- Date: 3 October 2021; 4 years ago
- Location: Kawardha, Chhattisgarh 22°01′N 81°15′E﻿ / ﻿22.02°N 81.25°E
- Goals: Arson, stoning, civil unrest and rioting
- Result: Police flag march; Re-opening of the region;

Parties
| Authority | Protestors |
| Chhattisgarh state | BJP |
| Chhattisgarh Police | Bajrang Dal |
| CRPF | VHP |

Lead figures
- Ramesh Sharma (IAS) Abhishek Singh Sandip Garg (IPS)

= 2021 Kawardha riots =

Civil unrest in Kawardha, Chhattisgarh

Incidents of religious violence between Hindus and Muslims occurred in Kawardha, Chhattisgarh, India, between 3 and 7 October 2021.

== Background ==
Kawardha is a small city in the Kabirdham district of Chhattisgarh. It is the home of former state Chief Minister Raman Singh and Forest Minister Mohammad Akbar. The district is 92.4% Hindu and 7.76% Muslim.

== Incident ==
On Sunday, 3 October 2021, a group of Muslims and Hindus had an argument over the placement of religious flags in Loahara Naka Chowk in the town of Kawardha. An eyewitness claimed that following the altercation, a green flag had been torn down, and some hours later, a saffron flag was removed in retaliation. Two days later, right-wing organisations, including the Vishva Hindu Parishad and the Bajrang Dal, held a rally protesting the flag removal. The rally led to civil unrest in the region, including arson and rioting. The police conducted a lathi charge to disperse the protestors, invoked Section 144 (barring unlawful assembly) of the Indian Penal Code, and imposed a curfew in the region.

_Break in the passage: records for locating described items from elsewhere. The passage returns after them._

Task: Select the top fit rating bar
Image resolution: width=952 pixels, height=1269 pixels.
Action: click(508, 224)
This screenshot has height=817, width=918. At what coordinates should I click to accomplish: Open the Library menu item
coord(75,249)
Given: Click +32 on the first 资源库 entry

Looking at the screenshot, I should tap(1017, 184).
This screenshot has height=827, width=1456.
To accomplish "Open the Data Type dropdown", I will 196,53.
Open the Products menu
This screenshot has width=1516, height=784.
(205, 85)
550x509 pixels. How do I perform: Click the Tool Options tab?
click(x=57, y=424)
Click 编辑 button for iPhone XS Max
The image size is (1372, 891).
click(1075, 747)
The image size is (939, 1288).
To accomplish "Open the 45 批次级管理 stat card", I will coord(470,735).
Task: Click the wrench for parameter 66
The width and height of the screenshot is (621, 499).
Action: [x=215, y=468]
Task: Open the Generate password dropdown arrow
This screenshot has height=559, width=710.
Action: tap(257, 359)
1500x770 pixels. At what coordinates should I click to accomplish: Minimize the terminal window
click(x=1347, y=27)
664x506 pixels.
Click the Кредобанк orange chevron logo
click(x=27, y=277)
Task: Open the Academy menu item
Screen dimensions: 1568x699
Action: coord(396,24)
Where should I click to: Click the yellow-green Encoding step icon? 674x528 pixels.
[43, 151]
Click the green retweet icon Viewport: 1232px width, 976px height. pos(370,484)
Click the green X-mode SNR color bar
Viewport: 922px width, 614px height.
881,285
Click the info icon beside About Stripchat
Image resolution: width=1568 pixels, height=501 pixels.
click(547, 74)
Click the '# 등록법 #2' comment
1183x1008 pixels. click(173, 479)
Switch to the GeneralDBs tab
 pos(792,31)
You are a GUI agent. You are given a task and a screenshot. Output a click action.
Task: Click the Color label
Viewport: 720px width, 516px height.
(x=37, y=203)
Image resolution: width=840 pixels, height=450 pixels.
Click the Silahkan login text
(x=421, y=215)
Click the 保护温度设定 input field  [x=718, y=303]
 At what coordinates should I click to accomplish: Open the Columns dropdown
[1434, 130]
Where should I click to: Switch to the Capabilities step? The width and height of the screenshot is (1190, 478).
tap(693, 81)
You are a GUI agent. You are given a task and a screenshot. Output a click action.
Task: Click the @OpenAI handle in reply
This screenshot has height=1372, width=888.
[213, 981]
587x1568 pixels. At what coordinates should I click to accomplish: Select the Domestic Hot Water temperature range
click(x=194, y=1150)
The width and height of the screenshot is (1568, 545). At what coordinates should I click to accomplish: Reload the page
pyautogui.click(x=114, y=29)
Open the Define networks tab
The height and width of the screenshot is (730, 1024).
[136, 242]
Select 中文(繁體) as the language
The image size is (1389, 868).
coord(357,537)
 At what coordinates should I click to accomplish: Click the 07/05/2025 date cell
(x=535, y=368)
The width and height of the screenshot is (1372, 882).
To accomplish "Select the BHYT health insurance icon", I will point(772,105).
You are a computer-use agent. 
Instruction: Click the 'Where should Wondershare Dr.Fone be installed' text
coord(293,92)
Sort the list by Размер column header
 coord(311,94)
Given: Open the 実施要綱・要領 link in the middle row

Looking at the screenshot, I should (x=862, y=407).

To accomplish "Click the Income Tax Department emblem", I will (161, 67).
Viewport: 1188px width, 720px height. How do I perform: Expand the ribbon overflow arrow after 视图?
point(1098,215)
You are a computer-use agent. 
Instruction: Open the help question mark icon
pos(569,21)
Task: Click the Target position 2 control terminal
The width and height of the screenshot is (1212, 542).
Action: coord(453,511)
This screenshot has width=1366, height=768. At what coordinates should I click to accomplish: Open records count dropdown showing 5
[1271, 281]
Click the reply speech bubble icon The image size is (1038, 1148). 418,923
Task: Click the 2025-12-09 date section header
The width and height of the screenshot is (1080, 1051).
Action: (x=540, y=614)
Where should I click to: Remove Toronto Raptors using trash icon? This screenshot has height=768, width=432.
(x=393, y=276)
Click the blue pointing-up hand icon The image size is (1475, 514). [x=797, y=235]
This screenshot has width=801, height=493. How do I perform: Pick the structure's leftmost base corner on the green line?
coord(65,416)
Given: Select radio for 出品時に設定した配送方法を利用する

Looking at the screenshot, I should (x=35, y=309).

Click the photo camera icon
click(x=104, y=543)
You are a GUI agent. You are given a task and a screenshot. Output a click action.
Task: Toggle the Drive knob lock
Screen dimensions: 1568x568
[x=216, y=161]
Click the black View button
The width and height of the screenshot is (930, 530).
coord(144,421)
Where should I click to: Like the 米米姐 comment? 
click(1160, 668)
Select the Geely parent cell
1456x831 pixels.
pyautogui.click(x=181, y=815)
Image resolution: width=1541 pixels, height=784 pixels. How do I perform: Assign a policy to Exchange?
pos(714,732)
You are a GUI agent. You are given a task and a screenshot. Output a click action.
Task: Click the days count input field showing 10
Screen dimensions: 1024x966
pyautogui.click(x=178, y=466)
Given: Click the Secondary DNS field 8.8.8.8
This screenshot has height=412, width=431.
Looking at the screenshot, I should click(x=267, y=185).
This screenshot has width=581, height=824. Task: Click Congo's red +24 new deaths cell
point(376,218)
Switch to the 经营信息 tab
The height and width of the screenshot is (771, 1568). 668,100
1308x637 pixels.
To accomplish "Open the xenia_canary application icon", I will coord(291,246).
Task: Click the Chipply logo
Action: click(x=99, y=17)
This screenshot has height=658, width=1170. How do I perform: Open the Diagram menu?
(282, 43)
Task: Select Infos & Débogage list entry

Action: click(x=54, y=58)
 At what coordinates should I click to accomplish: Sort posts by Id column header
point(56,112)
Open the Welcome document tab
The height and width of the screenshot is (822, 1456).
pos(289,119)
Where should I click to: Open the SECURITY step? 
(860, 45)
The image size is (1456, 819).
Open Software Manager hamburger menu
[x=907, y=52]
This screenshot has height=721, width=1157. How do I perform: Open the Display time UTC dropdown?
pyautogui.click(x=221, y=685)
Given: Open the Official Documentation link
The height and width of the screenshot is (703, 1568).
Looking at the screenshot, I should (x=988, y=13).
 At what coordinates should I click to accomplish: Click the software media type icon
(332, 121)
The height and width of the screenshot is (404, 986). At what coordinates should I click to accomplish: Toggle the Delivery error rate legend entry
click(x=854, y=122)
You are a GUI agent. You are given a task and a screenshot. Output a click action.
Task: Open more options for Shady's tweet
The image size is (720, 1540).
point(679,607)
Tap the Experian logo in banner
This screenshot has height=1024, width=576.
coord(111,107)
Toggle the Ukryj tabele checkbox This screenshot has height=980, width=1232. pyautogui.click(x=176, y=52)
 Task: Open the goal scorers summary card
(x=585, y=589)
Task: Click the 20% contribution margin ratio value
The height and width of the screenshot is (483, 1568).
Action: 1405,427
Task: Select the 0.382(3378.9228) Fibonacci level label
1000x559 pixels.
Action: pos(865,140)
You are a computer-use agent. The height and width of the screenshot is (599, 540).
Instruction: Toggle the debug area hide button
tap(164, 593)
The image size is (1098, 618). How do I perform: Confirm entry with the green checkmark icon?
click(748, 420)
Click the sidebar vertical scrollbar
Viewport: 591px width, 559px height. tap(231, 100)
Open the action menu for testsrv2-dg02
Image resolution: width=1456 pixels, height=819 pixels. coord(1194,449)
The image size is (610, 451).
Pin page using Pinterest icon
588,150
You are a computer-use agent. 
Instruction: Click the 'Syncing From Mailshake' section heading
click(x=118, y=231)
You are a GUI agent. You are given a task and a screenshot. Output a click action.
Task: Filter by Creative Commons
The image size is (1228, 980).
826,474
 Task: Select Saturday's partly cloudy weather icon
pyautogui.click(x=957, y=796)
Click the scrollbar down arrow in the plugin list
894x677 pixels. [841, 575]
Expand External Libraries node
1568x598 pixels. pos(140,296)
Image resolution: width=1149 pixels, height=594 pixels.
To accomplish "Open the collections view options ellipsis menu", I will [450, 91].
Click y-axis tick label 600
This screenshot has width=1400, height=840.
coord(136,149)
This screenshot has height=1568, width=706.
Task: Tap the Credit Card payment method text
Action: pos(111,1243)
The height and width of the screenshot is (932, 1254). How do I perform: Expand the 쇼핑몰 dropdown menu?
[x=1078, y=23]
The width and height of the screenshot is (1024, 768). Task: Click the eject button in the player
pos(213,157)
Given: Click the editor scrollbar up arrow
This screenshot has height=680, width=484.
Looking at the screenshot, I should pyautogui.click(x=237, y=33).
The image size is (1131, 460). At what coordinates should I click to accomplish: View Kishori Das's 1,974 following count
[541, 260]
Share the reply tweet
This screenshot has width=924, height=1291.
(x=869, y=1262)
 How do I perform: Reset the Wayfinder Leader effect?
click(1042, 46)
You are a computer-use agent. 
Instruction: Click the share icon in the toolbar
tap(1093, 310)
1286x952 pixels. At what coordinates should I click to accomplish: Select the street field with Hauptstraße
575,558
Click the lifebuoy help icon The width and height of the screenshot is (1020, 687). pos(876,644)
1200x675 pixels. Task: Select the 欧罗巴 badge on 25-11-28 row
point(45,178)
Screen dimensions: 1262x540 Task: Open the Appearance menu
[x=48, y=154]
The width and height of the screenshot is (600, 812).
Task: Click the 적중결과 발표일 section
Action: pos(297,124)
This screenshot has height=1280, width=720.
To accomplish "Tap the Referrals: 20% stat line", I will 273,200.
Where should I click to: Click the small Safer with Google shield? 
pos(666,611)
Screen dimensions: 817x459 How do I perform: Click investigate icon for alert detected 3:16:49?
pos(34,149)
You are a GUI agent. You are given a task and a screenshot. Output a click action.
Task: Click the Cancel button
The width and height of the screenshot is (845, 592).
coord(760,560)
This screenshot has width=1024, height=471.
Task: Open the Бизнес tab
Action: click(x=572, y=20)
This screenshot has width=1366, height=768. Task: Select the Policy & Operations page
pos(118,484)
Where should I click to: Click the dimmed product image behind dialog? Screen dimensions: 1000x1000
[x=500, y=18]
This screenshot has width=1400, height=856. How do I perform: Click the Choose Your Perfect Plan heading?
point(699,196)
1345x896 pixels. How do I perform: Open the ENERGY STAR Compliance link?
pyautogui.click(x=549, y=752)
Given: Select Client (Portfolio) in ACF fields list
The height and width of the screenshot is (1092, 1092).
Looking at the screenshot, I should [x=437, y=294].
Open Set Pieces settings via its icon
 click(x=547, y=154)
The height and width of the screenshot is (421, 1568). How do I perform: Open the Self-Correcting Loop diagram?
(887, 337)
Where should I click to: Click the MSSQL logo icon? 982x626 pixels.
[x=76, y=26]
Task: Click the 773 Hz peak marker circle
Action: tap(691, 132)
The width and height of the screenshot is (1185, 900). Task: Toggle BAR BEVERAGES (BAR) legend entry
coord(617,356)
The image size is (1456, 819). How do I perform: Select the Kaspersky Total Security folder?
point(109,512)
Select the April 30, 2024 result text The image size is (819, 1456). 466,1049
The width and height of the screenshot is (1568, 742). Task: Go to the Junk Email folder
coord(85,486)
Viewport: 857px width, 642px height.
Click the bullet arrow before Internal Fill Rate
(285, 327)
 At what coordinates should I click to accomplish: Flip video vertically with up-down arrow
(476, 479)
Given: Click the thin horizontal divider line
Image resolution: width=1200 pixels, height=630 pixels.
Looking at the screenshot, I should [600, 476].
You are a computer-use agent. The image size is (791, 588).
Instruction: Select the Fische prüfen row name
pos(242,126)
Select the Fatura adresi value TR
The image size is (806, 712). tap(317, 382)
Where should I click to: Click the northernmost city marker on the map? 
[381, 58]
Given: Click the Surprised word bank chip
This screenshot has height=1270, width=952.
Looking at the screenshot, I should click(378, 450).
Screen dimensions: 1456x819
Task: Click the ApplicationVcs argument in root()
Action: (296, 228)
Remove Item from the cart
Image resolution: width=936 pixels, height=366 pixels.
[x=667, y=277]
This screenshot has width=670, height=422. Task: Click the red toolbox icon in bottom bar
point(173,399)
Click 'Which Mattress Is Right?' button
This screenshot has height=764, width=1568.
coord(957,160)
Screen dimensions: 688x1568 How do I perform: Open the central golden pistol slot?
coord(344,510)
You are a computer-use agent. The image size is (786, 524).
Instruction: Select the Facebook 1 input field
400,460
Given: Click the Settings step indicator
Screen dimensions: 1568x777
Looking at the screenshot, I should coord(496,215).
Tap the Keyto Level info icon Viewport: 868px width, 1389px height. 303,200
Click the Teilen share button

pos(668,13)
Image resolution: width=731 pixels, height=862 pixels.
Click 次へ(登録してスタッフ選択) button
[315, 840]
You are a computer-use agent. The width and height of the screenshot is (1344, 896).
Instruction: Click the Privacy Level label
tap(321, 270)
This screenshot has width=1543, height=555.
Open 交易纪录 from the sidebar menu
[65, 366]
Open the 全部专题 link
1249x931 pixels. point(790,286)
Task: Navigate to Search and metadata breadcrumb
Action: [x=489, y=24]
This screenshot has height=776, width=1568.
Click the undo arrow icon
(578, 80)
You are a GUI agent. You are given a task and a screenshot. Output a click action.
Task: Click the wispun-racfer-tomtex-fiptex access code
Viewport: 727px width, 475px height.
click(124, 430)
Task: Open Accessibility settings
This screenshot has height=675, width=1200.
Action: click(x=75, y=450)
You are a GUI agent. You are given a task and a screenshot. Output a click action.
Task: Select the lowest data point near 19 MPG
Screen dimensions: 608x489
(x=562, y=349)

The police stated that the Vishva Hindu Parishad and the Bajrang Dal had promised peaceful protests. They registered a First Information Reports against several people, including Santosh Pandey, a Member of Parliament, and Abhishek Singh, a former Member of Parliament, both of whom were from the Bharatiya Janata Party.